» JOB A:
Answer from the forum thread on diesel filter regens:
(i) What is the only type of diesel available in Australia?
(ii) Roughly how many kilometers passed between inigarcia's regen cycle and the one before it?
(iii) Which diesel additive does quailallstar use?
» JOB B:
Carry the forum thread on diesel filter regens forward, picking up after its final quoted post.

» TEXT BLOCK:
If you have a DPF you will get regular region's as that is built in to the car. In non US cars there is a warning light that comes on if you need to keep driving. In 5 years this light has only come on twice and went out in around 15 minutes of driving at over 2,000rpm. Is your car turboed or NA as I know both types are available in Europe. We only have turbo diesel in Australia.


----------



## inigarcia (Aug 27, 2017)

Aussie said:


> If you have a DPF you will get regular region's as that is built in to the car. In non US cars there is a warning light that comes on if you need to keep driving. In 5 years this light has only come on twice and went out in around 15 minutes of driving at over 2,000rpm. Is your car turboed or NA as I know both types are available in Europe. We only have turbo diesel in Australia.


We also got the turbo diesel, I didn't know there was an NA diesel around. I know that light from the user manual, but when the regen started it wasn't on. I guess it is only for when you have interrupted it too many times and one more will send you to the dealer. My regen stopped after 15 minutes of 4th gear highway driving, at 3k rpm so it's not a big deal but it was unpleasant to see the fuel economy drop so badly


----------



## inigarcia (Aug 27, 2017)

Alright, I had a regen cycle about 600 km (shy of 400 miles) from the last one. And most of those km were on the highway, in 45 minute trips. Am I doing something wrong or is this frecuency normal? I understood that I was going to get regen cycles every 800 miles or so... I am doing almost two regen cyces per tank... I think that's awful design


----------



## powermax (Jun 3, 2017)

Pretty much same here. More often if I get lots of traffic. 




inigarcia said:


> Alright, I had a regen cycle about 600 km (shy of 400 miles) from the last one. And most of those km were on the highway, in 45 minute trips. Am I doing something wrong or is this frecuency normal? I understood that I was going to get regen cycles every 800 miles or so... I am doing almost two regen cyces per tank... I think that's awful design


----------



## inigarcia (Aug 27, 2017)

Can It be that i'm filling up with cheap fuel? Not **** from a man in a garage making his own diesel, but cheap from the gas station from a Brand of hipermarkets (Carrefour)

Enviado desde mi CAM-L21 mediante Tapatalk


----------



## quailallstar (Feb 16, 2018)

I caught my first regen yesterday. Noticed it by A) rpm was 100 above normal; B) Crap milage and: C) Stinky exhaust when I parked. 

The car has 3,800 miles on it and I drive roughly 155 miles daily to/from work averaging 49 mpg and I use diesel additive (Diesel Kleen).


----------



## Rivergoer (Mar 30, 2017)

quailallstar said:


> I caught my first regen yesterday. Noticed it by A) rpm was 100 above normal; B) Crap milage and: C) Stinky exhaust when I parked.

» MATERIAL PROVIDED:
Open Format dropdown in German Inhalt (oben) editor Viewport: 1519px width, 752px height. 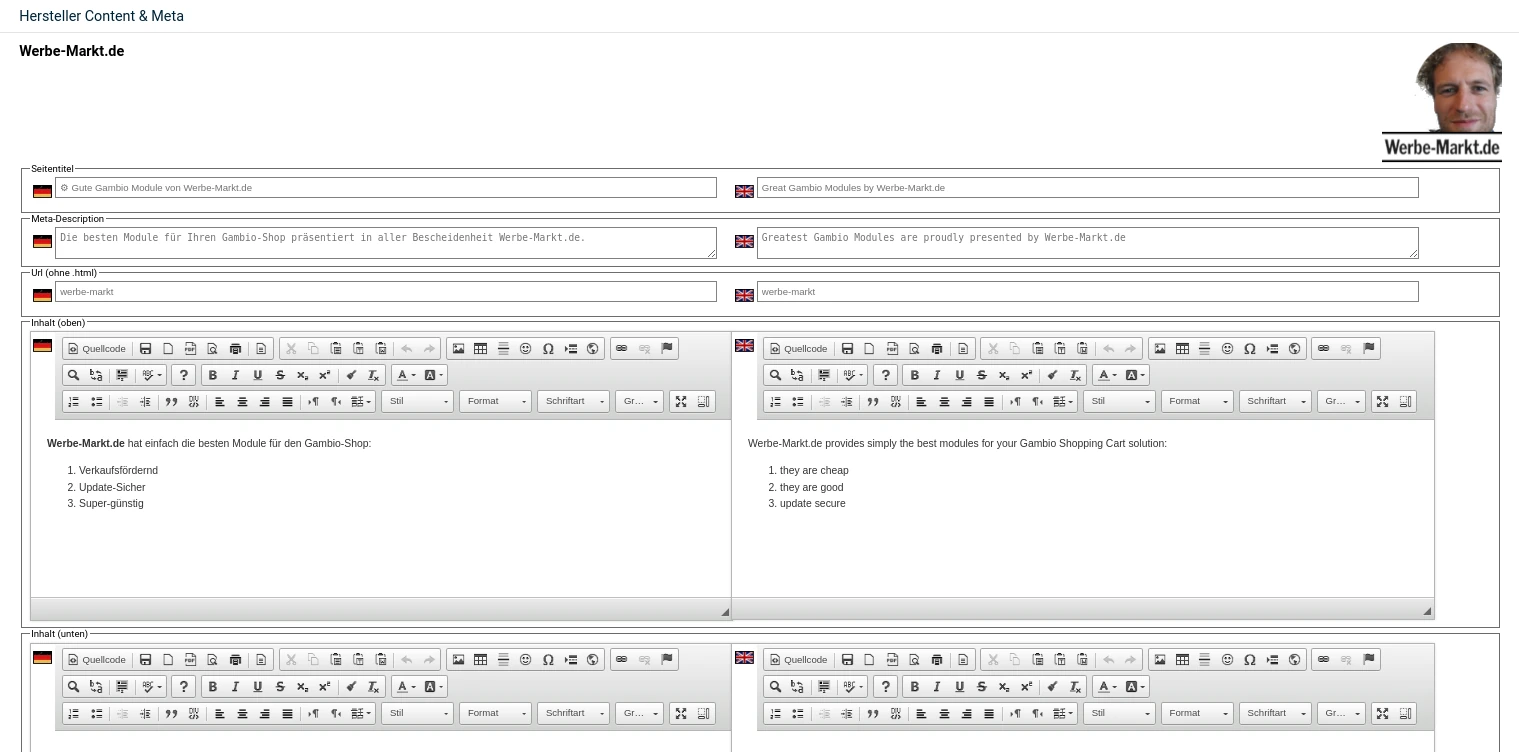pyautogui.click(x=495, y=402)
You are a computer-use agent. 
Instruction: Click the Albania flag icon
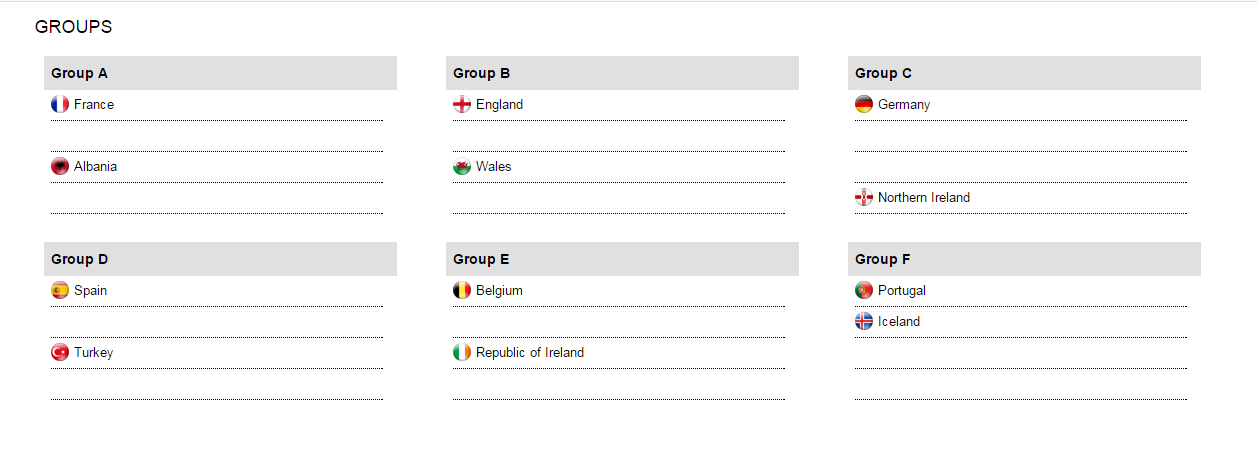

» FINAL RESULT A:
(i) Turbo diesel.
(ii) About 600 km.
(iii) Diesel Kleen.

» FINAL RESULT B:
> 
> The car has 3,800 miles on it and I drive roughly 155 miles daily to/from work averaging 49 mpg and I use diesel additive (Diesel Kleen).


Yep, those are all the correct signs, however at that odometer reading your car most likely has had at least 3-4 regens before this one. 

Best way to know for sure is to plug in an OBDII app/scan tool.


----------



## georgecdisc (Mar 7, 2018)

Rivergoer said:


> Best way to know for sure is to plug in an OBDII app/scan tool.


What do you look at to know for sure? Is it a custom PID?


----------



## Rivergoer (Mar 30, 2017)

georgecdisc said:


> What do you look at to know for sure? Is it a custom PID?


Here’s more on the Scan Gauge II for the Gen 1 Cruze Diesel 

https://www.scangauge.com/products/scangauge-ii/

Check with ScanGauge customer service to verify it’s compatible with the newer Gen 2 Diesel. 

If so, be sure to buy directly from ScanGauge and tell them your year/model so it comes programmed specifically for your vehicle. 

Others here use Android-compatible apps. Perhaps someone can provide further info...


----------



## georgecdisc (Mar 7, 2018)

Rivergoer said:


> Others here use Android-compatible apps. Perhaps someone can provide further info...


I've got Torque and plenty of BT dongles to work with it. This would be my preferred method.

How do you know regen is taking place/took place? On/off indicator, incrementing number for each regen cycle, out of the ordinary temperatures of exhaust components?


----------



## sledstorm1 (Mar 9, 2017)

I watch egt 2 temp and anytime it is above 1050 degrees it is regenning. It only take 5-10 minutes. 

Sent from my SM-G955U using Tapatalk


----------



## Rivergoer (Mar 30, 2017)

georgecdisc said:


> How do you know regen is taking place/took place? On/off indicator, incrementing number for each regen cycle, out of the ordinary temperatures of exhaust components?


With the ScanGauge II there are “X-Gauges” (customizable) programmed for all the above.

EGT1, EGT2, EGT3 - exhaust gas temp...temps will jump to 1000+F during regen
RGN - regen status...indicates 0 for Off, 1 for On, 2 for Complete
NCR - number of completed regens...increments by 1 for each successfully completed regen cycle
DSR - distance since regen...indicates # of miles (or km) since last regen
STM - soot mass...displays grams of soot in the DPF, regen starts when STM reads 20 grams


----------



## quailallstar (Feb 16, 2018)

Wouldn't it be nice if Chevy could reprogram our vehicles to at least flash a notice that a regen cycle was active? Heck, it already warns you when you need to drive more in order to have a cycle completed - shouldn't be too difficult to roll out this feature.


----------



## Cruzator (Dec 31, 2014)

On mine, the magic number on EGT 2 is 1075. If it's above this, the regen light on my CTS illuminates, if it's below this, is shuts off. That's not to say it isn't dumping extra fuel in to get the temp up there. That seems to happed around the 700 mark, but it can vary a little. My regen starts when my soot load is at 21 grams. It used to wait until 23 grams. When complete, it will be at 3 grams of soot level.


----------



## Barry Allen (Apr 18, 2018)

New owner (about 1 months) and new user of the forum here...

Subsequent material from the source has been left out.